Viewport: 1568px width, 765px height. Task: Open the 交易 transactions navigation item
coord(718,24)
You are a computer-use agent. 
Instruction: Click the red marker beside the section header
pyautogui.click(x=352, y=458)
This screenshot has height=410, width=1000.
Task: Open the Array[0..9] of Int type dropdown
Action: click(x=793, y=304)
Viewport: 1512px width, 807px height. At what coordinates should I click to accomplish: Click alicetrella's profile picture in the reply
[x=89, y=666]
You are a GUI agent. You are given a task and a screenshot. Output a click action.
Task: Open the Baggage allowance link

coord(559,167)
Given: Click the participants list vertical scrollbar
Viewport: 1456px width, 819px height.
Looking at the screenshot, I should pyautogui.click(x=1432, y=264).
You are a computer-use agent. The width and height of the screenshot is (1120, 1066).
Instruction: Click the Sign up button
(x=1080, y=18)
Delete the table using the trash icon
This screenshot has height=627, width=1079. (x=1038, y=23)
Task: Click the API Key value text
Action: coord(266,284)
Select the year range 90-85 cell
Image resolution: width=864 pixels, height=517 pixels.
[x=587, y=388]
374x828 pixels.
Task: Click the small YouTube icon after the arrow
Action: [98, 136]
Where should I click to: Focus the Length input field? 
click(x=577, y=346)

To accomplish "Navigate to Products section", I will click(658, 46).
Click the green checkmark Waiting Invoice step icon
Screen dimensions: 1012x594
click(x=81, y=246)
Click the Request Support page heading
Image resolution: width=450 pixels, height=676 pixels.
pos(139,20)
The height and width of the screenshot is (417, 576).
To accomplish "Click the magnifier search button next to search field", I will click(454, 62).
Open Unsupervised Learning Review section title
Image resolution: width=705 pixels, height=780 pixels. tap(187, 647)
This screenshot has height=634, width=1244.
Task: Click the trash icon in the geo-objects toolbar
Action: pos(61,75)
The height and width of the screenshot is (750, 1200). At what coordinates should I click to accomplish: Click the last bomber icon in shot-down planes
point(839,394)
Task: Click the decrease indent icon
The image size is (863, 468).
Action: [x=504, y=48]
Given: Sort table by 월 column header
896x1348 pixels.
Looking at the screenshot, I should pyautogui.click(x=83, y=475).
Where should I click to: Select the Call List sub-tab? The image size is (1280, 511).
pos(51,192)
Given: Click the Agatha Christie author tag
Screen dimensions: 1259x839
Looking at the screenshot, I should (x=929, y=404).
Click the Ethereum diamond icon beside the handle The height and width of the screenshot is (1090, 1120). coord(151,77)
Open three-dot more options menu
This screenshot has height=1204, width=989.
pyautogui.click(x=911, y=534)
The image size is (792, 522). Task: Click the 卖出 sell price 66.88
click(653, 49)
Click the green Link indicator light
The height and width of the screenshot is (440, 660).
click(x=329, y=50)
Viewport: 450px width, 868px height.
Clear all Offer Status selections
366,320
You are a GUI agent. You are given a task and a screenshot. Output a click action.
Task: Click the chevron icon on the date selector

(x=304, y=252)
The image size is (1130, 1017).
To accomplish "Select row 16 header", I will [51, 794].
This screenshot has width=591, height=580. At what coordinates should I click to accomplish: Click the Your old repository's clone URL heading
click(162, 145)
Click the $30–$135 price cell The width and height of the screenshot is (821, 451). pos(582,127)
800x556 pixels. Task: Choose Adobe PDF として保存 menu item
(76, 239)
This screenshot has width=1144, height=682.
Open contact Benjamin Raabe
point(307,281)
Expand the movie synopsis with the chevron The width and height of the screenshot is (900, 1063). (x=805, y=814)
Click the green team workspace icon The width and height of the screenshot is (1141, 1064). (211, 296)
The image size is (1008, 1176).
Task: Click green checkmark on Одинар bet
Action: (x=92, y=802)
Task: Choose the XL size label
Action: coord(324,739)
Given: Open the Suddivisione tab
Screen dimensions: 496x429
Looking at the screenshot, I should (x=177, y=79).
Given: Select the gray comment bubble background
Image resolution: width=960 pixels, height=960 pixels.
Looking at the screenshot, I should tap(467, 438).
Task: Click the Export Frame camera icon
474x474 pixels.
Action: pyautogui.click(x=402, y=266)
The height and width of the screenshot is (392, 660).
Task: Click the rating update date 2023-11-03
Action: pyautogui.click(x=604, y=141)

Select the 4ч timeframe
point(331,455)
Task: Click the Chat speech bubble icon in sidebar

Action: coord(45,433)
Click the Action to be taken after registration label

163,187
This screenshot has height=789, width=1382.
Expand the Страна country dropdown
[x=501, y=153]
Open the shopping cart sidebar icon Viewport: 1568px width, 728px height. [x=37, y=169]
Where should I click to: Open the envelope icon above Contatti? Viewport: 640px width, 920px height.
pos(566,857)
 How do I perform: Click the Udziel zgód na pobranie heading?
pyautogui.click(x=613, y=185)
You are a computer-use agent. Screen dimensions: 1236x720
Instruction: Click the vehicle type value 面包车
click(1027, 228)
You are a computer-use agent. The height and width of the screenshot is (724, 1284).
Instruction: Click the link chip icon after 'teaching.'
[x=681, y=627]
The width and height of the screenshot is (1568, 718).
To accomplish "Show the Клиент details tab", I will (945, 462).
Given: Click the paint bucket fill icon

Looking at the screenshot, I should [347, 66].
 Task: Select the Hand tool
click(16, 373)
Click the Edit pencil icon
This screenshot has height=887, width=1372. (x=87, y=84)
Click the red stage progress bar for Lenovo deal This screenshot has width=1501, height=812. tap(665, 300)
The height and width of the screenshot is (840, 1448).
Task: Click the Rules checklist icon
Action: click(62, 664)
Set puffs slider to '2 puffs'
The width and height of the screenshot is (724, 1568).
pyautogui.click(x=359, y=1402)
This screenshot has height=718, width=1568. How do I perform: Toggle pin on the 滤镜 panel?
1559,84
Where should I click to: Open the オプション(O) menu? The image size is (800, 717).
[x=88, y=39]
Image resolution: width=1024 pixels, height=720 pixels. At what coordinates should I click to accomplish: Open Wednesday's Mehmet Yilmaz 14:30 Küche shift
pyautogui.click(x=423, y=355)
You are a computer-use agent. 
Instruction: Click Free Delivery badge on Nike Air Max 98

__________________________________________________

What is needed is a verbatim copy of every line in the records above from the one containing "Select the year range 90-85 cell" down to the one containing "The height and width of the screenshot is (417, 576).", both included, and nothing more.

» RESPONSE BOX
Select the year range 90-85 cell
Image resolution: width=864 pixels, height=517 pixels.
[x=587, y=388]
374x828 pixels.
Task: Click the small YouTube icon after the arrow
Action: [98, 136]
Where should I click to: Focus the Length input field? 
click(x=577, y=346)

To accomplish "Navigate to Products section", I will click(658, 46).
Click the green checkmark Waiting Invoice step icon
Screen dimensions: 1012x594
click(x=81, y=246)
Click the Request Support page heading
Image resolution: width=450 pixels, height=676 pixels.
pos(139,20)
The height and width of the screenshot is (417, 576).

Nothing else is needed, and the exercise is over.